_Objectifs:_
(a) Répondez aux questions suivantes à partir de l'extrait sur Pierrick Sorin, en marquant vos réponses (i), (ii) et (iii) comme les questions.
(i) Sous quels deux noms le personnage de fiction est-il désigné ?
(ii) Avec quel format de cinéma Pierrick Sorin a-t-il commencé à travailler l'image animée ?
(iii) Que tendait-il dans l'espace pour savoir où se placer par rapport à la caméra ?
(b) Recopiez fidèlement le passage de l'extrait sur Pierrick Sorin qui commence aux mots « S’il fait un » et s'arrête après les mots « avec un schizophrène. ».

_Extrait fourni:_

────

S’il fait un jeu vidéo, c’est en jetant des objets sur sa télévision, s’il raconte une histoire, c’est pour dire qu’il ne lui est rien arrivé : Pierrick Sorin est un vidéaste adepte de l’autofilmage, mais aussi un personnage de fiction (" Le Sorin " ou " Pierrick "). Ce dernier s’agite dans des scénari burlesques sous forme d’hologramme ou de bande vidéo, éventuellement dédoublée grâce à des jeux de miroirs. Pierrick (mais lequel ?) décape les fiers égos de son public en lui projetant toute l'autodérision du monde.
Entrevue avec un schizophrène.

Pourquoi ce choix de la vidéo ?
En fait j’ai fait le choix de l’image animée au départ, en travaillant en cinéma super-8. Et comme je travaillais tout seul, je me suis vite rendu compte que la vidéo donnait plus de facilités, notamment au niveau du contrôle direct de l’image. On peut avoir un retour moniteur direct, et quand on travaille seul, c’est extrêmement utile pour se cadrer… C’était très compliqué avec le super-8 : j’étais obligé de prendre des repères dans l’espace en tendant des fils de Nylon pour savoir où me placer par rapport à la caméra… Mais le choix de base, c’est de travailler avec l’image animée et le son. Plus jeune j'avais fait un peu de bande dessinée et de la photo mais j’avais envie de travailler avec le mouvement, avec la parole, donc forcément il fallait aller vers l’audiovisuel.

Et l’image en tant que telle, son impact, c’est important ?

────

_Données fournies:_
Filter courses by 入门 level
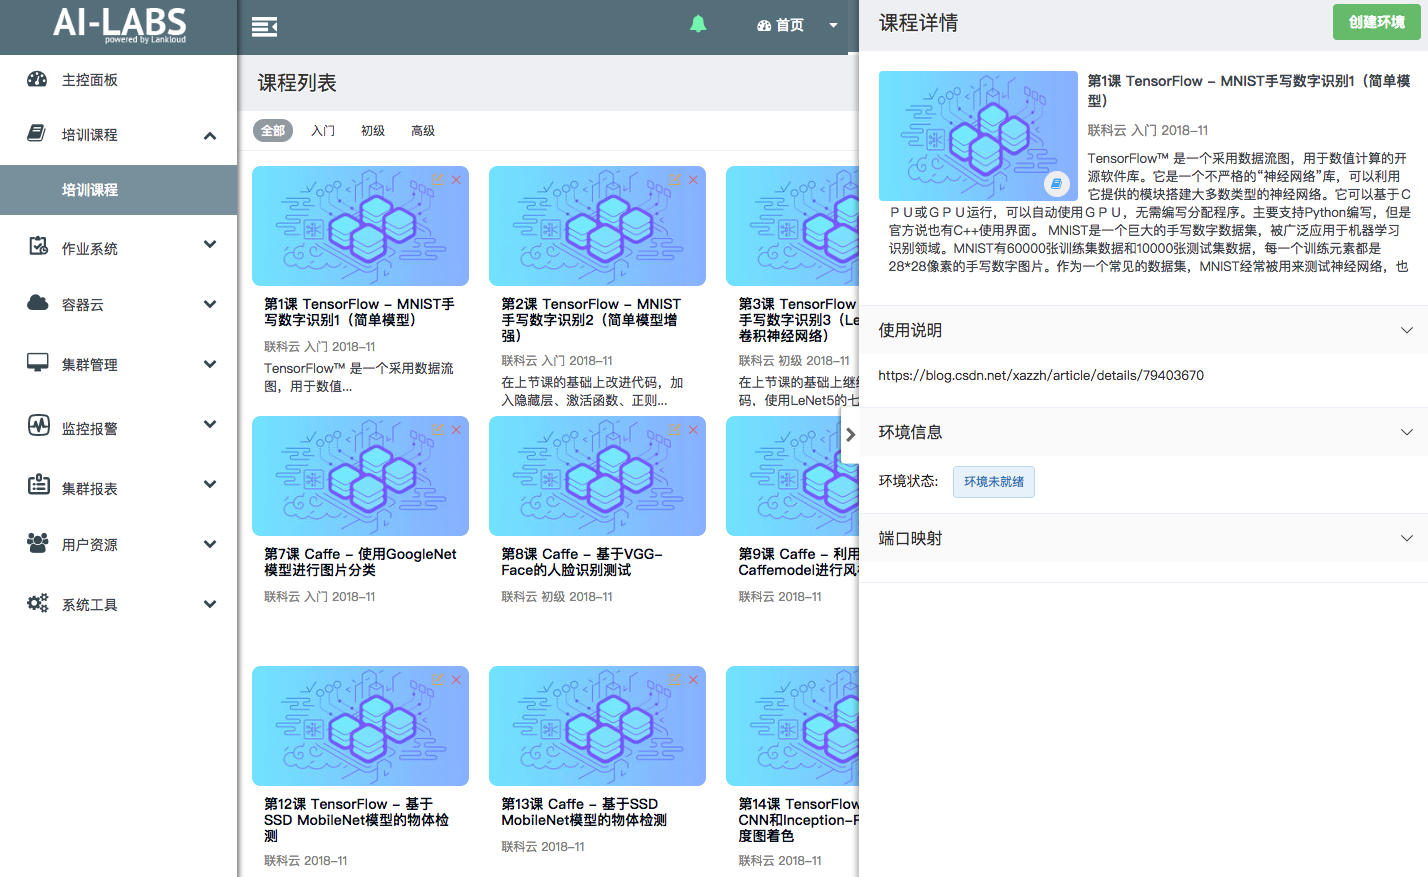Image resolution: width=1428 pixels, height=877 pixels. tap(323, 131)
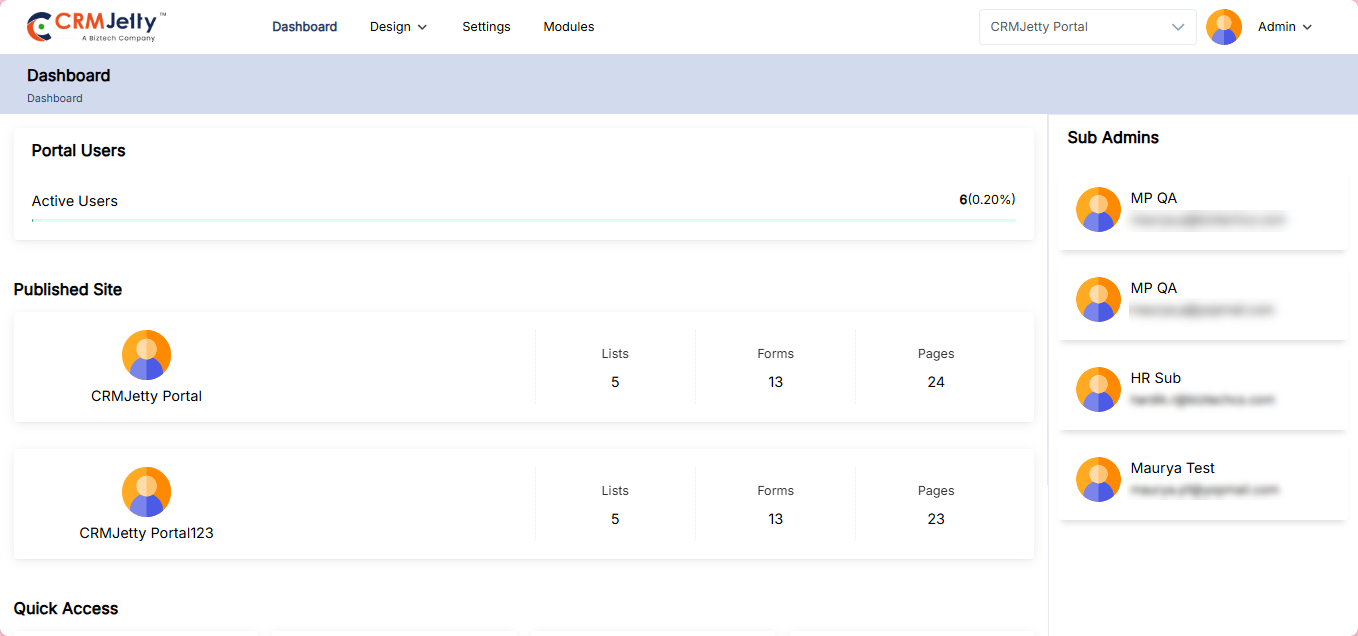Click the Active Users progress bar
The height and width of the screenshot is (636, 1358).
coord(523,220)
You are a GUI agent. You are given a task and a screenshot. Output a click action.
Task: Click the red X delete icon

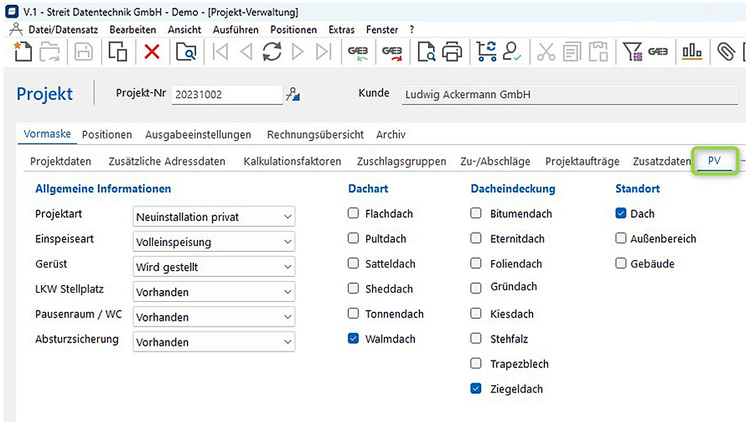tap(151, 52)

────

_Réponses par consigne:_
(a)
(i) « Le Sorin » ou « Pierrick »
(ii) Le cinéma super-8
(iii) Des fils de Nylon

(b)
S’il fait un jeu vidéo, c’est en jetant des objets sur sa télévision, s’il raconte une histoire, c’est pour dire qu’il ne lui est rien arrivé : Pierrick Sorin est un vidéaste adepte de l’autofilmage, mais aussi un personnage de fiction (" Le Sorin " ou " Pierrick "). Ce dernier s’agite dans des scénari burlesques sous forme d’hologramme ou de bande vidéo, éventuellement dédoublée grâce à des jeux de miroirs. Pierrick (mais lequel ?) décape les fiers égos de son public en lui projetant toute l'autodérision du monde.
Entrevue avec un schizophrène.